• _Assigned task_: Of the records that follow, copy only the lines from the line containing "Follow the Editar tarifa link" to the line containing "The width and height of the screenshot is (1200, 667).", both included, exactly as written.

--- Extracted material Enclosed Below ---

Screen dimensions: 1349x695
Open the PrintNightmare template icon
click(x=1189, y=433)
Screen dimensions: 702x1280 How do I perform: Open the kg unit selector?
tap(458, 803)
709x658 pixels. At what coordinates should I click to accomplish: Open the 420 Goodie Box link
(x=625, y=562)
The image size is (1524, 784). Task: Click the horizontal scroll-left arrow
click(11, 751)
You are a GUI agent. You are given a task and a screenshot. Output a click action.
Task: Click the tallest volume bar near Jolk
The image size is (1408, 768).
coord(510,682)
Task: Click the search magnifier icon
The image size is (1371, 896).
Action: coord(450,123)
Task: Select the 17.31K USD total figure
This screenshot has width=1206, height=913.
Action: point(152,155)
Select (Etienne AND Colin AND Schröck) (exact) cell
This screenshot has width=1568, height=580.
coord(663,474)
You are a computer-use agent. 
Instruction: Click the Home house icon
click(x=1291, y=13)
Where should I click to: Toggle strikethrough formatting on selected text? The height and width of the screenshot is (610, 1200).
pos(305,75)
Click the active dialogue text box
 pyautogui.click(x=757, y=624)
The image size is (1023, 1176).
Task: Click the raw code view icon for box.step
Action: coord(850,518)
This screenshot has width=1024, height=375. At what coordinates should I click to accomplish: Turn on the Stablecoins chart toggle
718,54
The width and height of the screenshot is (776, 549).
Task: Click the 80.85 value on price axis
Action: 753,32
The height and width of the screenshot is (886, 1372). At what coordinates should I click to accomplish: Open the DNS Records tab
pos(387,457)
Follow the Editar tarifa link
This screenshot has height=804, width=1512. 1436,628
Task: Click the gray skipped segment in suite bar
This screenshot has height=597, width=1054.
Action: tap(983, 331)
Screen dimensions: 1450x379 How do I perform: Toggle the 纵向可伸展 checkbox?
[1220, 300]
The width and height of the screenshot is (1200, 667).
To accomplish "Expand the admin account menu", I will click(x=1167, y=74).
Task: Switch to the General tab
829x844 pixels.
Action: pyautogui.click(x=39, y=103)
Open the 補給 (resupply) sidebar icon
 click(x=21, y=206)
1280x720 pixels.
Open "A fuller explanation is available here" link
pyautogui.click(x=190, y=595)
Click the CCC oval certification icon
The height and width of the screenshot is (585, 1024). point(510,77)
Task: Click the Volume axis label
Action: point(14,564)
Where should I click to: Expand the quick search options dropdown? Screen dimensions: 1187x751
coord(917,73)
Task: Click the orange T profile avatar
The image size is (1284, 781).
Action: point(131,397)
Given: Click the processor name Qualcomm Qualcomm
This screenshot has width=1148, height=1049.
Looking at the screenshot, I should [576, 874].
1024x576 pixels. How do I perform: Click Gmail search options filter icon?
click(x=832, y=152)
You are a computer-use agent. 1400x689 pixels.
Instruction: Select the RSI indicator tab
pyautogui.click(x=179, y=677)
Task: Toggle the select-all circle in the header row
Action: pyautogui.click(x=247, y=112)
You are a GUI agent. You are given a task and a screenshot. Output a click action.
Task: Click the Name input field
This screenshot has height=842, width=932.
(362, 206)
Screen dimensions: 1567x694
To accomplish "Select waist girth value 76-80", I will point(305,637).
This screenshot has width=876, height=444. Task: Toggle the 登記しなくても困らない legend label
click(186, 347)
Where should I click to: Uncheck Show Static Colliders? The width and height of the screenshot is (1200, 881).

--- End of Enclosed Extracted material ---

• _Exercise answer_:
Follow the Editar tarifa link
This screenshot has height=804, width=1512. 1436,628
Task: Click the gray skipped segment in suite bar
This screenshot has height=597, width=1054.
Action: tap(983, 331)
Screen dimensions: 1450x379 How do I perform: Toggle the 纵向可伸展 checkbox?
[1220, 300]
The width and height of the screenshot is (1200, 667).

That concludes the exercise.